Material provided:
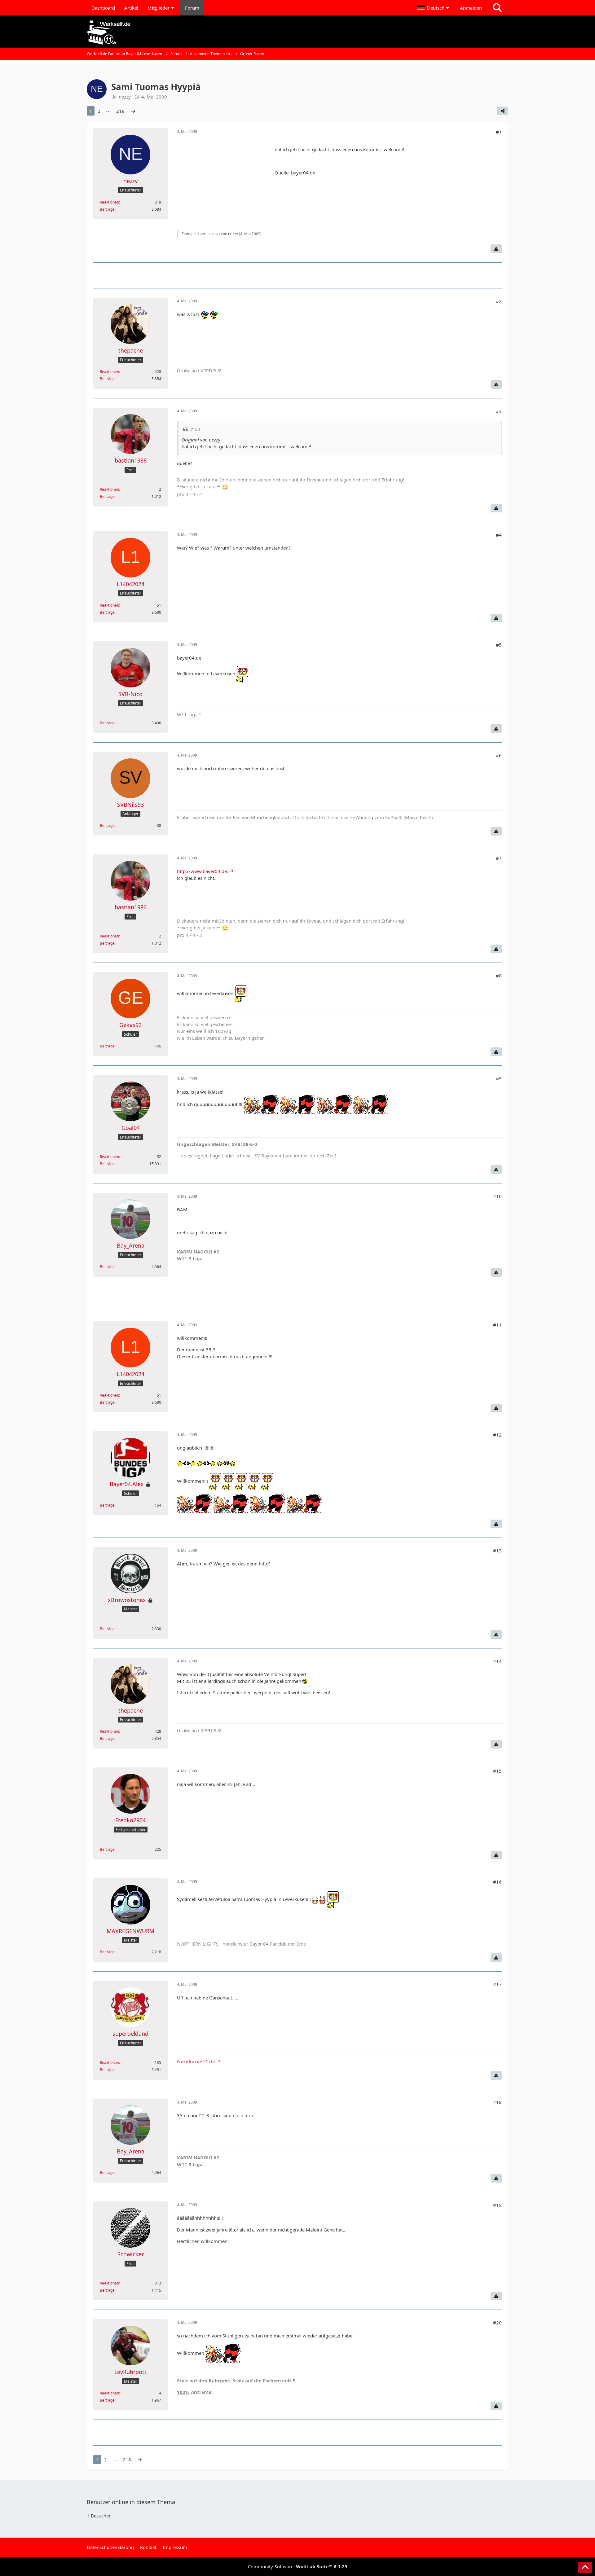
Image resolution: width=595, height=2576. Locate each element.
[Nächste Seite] (133, 111)
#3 (499, 411)
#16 (497, 1882)
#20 (497, 2322)
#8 (499, 975)
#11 (497, 1325)
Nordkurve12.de (196, 2061)
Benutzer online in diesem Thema (131, 2502)
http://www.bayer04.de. (202, 871)
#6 (499, 755)
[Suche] (497, 7)
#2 (499, 301)
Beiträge (107, 209)
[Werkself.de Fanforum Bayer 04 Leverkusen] (297, 32)
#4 (499, 535)
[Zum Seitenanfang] (585, 2567)
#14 (497, 1661)
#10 (497, 1196)
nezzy (125, 97)
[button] (433, 7)
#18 (497, 2102)
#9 (499, 1078)
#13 (497, 1550)
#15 (497, 1771)
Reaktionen (109, 202)
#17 (497, 1984)
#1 (499, 132)
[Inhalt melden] (496, 248)
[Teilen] (502, 111)
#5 (499, 645)
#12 (497, 1435)
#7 (499, 858)
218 (120, 111)
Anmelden (471, 8)
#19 (497, 2205)
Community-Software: (297, 2566)
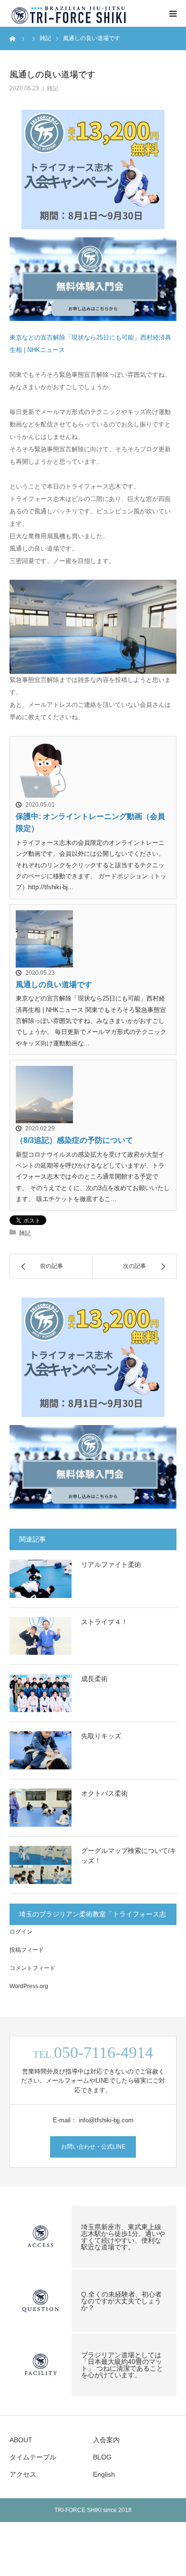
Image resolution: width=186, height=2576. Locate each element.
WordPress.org (29, 1986)
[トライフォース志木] (69, 13)
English (104, 2474)
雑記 (52, 88)
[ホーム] (13, 38)
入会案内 (106, 2440)
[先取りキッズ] (41, 1750)
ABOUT (21, 2440)
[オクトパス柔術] (41, 1807)
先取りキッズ (101, 1736)
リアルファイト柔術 (111, 1564)
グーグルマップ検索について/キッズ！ (128, 1855)
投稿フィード (27, 1950)
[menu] (172, 13)
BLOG (102, 2457)
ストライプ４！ (104, 1622)
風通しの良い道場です (54, 984)
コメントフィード (32, 1968)
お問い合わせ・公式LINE (93, 2146)
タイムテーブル (33, 2457)
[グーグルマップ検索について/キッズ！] (41, 1865)
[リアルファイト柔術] (41, 1579)
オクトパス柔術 (104, 1793)
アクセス (23, 2474)
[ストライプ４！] (41, 1636)
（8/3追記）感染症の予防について (74, 1140)
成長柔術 (94, 1678)
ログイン (21, 1931)
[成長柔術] (41, 1693)
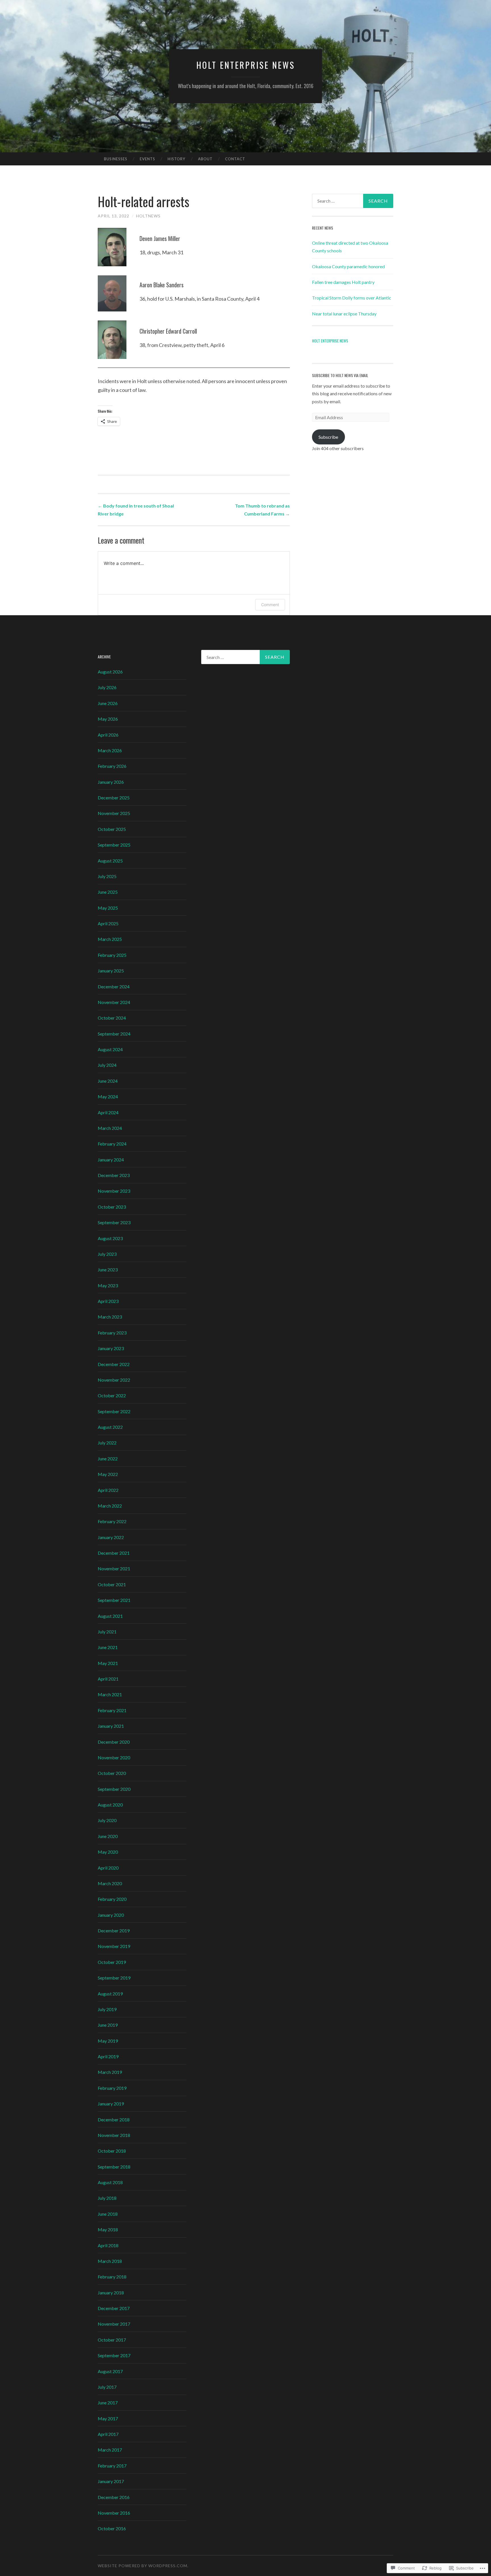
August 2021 (110, 1616)
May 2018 (108, 2229)
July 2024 (107, 1065)
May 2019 (108, 2040)
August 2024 (110, 1049)
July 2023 (107, 1254)
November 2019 (114, 1946)
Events (147, 159)
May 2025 (108, 907)
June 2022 (108, 1458)
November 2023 (114, 1191)
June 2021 (108, 1647)
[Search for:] (352, 201)
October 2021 (112, 1584)
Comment (270, 604)
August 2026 (110, 671)
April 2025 (108, 923)
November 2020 (114, 1757)
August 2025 (110, 860)
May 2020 (108, 1851)
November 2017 (114, 2323)
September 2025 (114, 844)
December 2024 (114, 986)
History (176, 159)
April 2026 (108, 734)
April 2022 (108, 1490)
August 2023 (110, 1238)
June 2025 (108, 892)
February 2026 (112, 766)
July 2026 (107, 687)
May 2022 (108, 1474)
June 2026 (108, 703)
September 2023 (114, 1222)
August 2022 (110, 1427)
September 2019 (114, 1977)
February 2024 (112, 1143)
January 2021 (111, 1726)
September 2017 (114, 2355)
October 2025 (112, 829)
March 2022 (110, 1505)
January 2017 (111, 2481)
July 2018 (107, 2198)
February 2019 (112, 2088)
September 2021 (114, 1600)
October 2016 (112, 2528)
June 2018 (108, 2214)
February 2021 (112, 1710)
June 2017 (108, 2402)
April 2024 (108, 1112)
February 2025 (112, 955)
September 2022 (114, 1411)
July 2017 (107, 2387)
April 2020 (108, 1867)
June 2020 (108, 1836)
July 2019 (107, 2009)
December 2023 (114, 1175)
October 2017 (112, 2339)
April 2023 (108, 1301)
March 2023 (110, 1316)
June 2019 (108, 2025)
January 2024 (111, 1159)
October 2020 (112, 1773)
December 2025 (114, 797)
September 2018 (114, 2166)
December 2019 (114, 1930)
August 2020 (110, 1804)
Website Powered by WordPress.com (142, 2565)
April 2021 (108, 1678)
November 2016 (114, 2512)
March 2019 (110, 2072)
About (205, 159)
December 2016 (114, 2497)
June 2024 (108, 1081)
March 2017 (110, 2449)
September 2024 (114, 1033)
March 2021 (110, 1694)
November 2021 (114, 1568)
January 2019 (111, 2103)
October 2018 (112, 2150)
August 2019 (110, 1993)
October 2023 (112, 1206)
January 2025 (111, 970)
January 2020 (111, 1915)
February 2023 (112, 1332)
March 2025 (110, 939)
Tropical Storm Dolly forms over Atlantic (351, 297)
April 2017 (108, 2434)
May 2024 (108, 1096)
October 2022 (112, 1395)
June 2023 (108, 1269)
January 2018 (111, 2292)
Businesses (115, 159)
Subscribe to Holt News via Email (340, 375)
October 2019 (112, 1962)
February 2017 (112, 2465)
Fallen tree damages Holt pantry (343, 282)
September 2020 (114, 1789)
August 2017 (110, 2371)
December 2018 (114, 2119)
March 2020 (110, 1883)
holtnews (148, 215)
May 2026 (108, 719)
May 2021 (108, 1663)
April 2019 (108, 2056)
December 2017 (114, 2308)
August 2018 (110, 2182)
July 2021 (107, 1631)
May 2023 (108, 1285)
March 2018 (110, 2261)
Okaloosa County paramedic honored (348, 266)
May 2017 (108, 2418)
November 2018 (114, 2135)
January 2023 (111, 1348)
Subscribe (328, 437)
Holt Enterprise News (245, 65)
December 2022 (114, 1364)
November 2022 (114, 1379)
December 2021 (114, 1553)
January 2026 (111, 782)
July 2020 (107, 1820)
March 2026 (110, 750)
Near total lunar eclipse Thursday (344, 313)
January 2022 (111, 1537)
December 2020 (114, 1742)
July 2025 (107, 876)
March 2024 (110, 1128)
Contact (235, 159)
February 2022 (112, 1521)
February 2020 (112, 1899)
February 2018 (112, 2276)
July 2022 (107, 1442)
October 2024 (112, 1017)
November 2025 (114, 813)
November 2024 (114, 1002)
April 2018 (108, 2245)
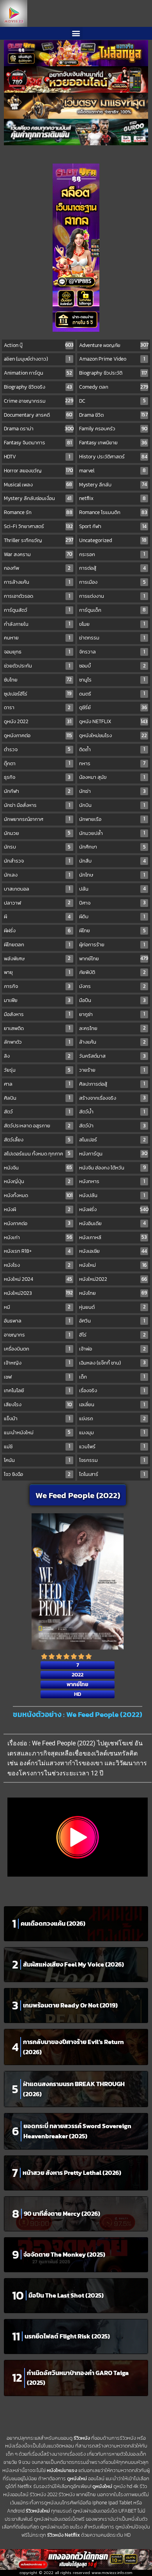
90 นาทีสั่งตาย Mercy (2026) (62, 2213)
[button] (76, 33)
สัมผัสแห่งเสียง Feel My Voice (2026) (73, 1964)
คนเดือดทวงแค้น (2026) (53, 1923)
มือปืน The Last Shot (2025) (66, 2295)
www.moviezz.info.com (112, 2573)
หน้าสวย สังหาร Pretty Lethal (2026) (72, 2172)
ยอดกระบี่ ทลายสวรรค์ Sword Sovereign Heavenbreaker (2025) (77, 2131)
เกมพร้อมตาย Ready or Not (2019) (70, 2005)
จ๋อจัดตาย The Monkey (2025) (64, 2254)
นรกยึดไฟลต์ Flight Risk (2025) (67, 2336)
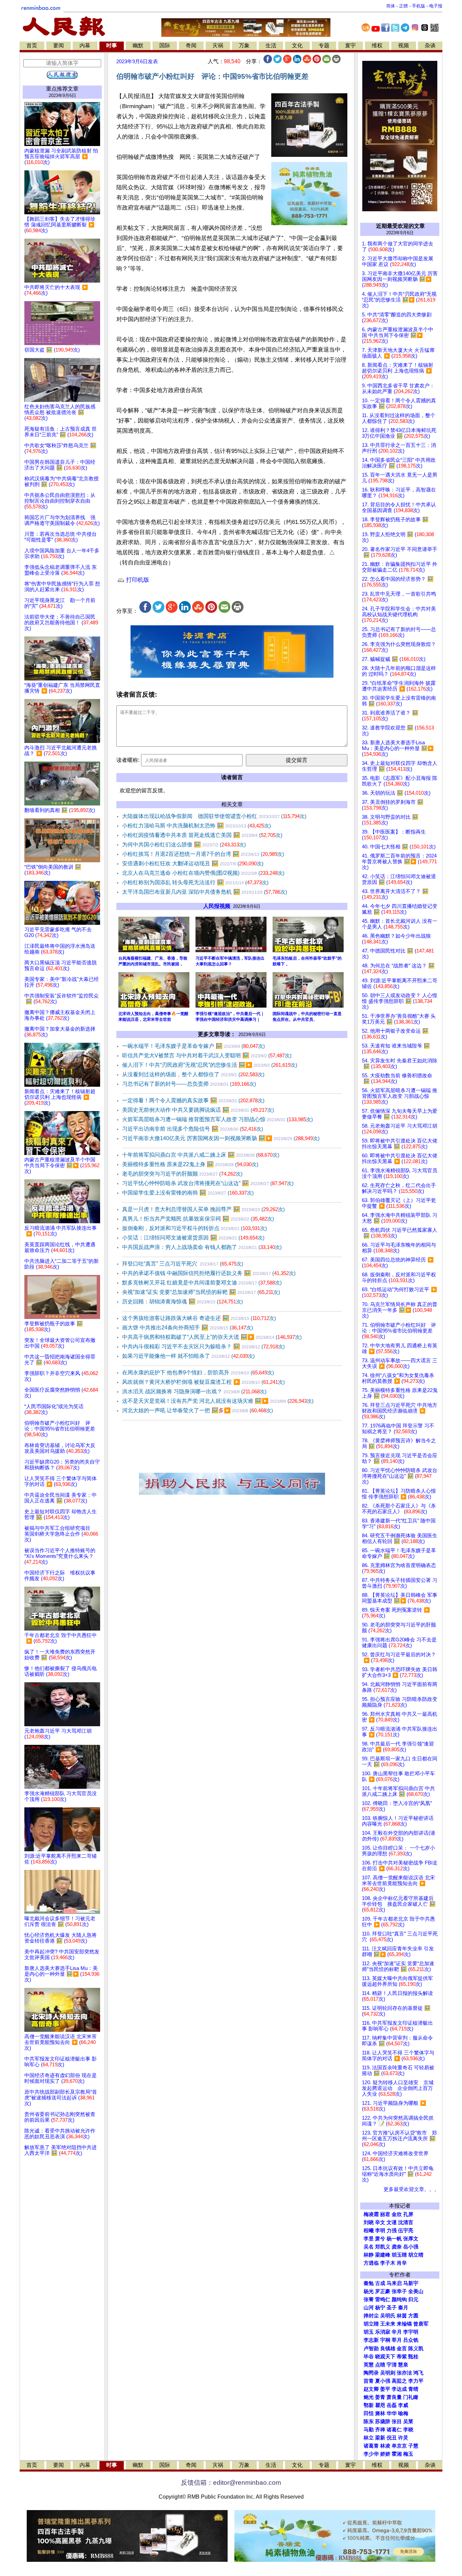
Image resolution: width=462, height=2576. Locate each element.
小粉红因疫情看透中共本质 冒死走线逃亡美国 (202, 835)
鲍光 (369, 2397)
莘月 (397, 2340)
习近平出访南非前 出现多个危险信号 (192, 1129)
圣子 (392, 2307)
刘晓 (369, 2222)
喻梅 (403, 2413)
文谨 (392, 2222)
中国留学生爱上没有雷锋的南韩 (188, 1193)
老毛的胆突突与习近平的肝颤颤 (182, 1174)
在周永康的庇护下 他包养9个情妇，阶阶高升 (198, 1372)
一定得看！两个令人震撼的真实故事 (193, 1100)
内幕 (84, 45)
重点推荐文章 (62, 89)
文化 (297, 45)
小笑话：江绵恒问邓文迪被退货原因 (193, 1238)
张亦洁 (404, 2373)
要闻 (58, 45)
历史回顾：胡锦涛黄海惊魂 (182, 1301)
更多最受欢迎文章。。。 (411, 2189)
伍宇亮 (405, 2230)
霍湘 (397, 2454)
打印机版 (136, 580)
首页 (31, 45)
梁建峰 (382, 2255)
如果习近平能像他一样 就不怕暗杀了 (188, 1356)
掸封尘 (371, 2315)
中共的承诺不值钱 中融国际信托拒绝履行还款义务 (209, 1273)
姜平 (385, 2389)
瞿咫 (380, 2405)
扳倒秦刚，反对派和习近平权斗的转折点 (194, 1228)
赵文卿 (371, 2389)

Required work:
Lines with "October": return each one from the data above.

Solution for this task:
October 2021 (112, 1584)
October 2025 (112, 829)
October 2016 (112, 2528)
October 2017 (112, 2339)
October 2020 (112, 1773)
October 2018 (112, 2150)
October 2023 (112, 1206)
October 2022 (112, 1395)
October 2019 (112, 1962)
October 2024 (112, 1017)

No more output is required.